Records excerpted from a collection:
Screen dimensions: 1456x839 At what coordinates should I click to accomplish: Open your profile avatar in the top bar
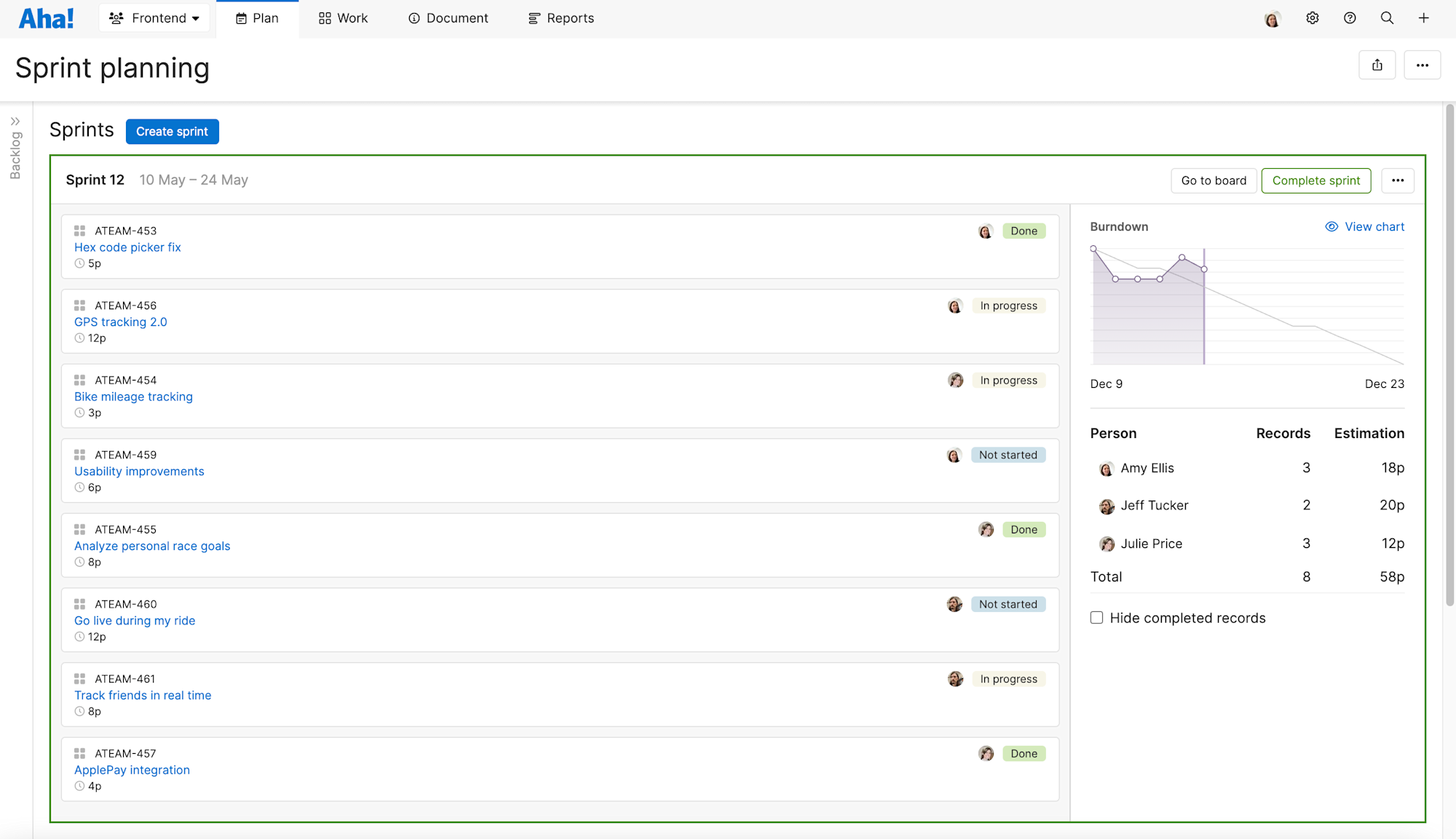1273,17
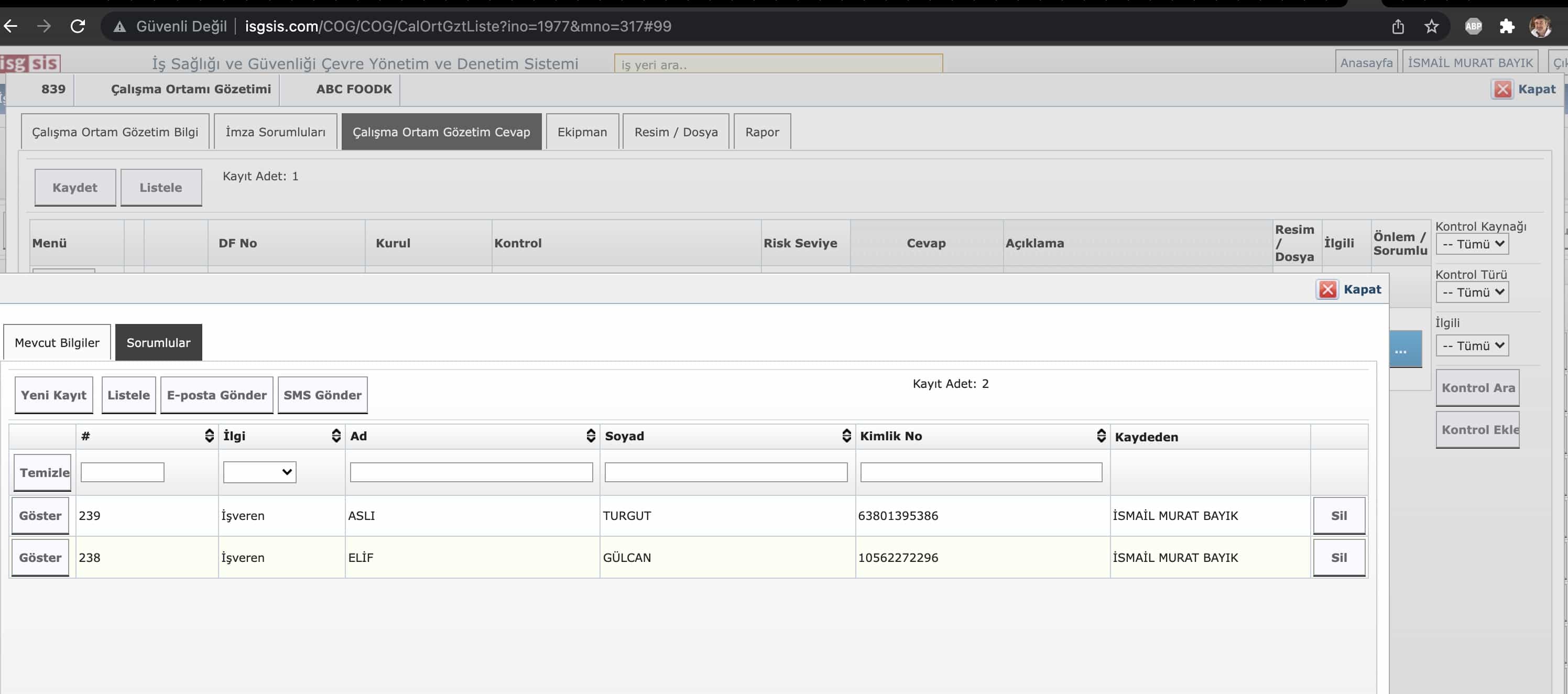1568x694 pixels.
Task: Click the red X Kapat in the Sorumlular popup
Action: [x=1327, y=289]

> _Your instructions_
Please reproduce every record exactly, leaving the pictures out.

> _Solution to the problem_
Screen dimensions: 1456x839 At what coordinates should I click to accomplish: Open your profile avatar in the top bar
1273,17
1568x694 pixels.
Task: Click the red X Kapat in the Sorumlular popup
Action: [x=1327, y=289]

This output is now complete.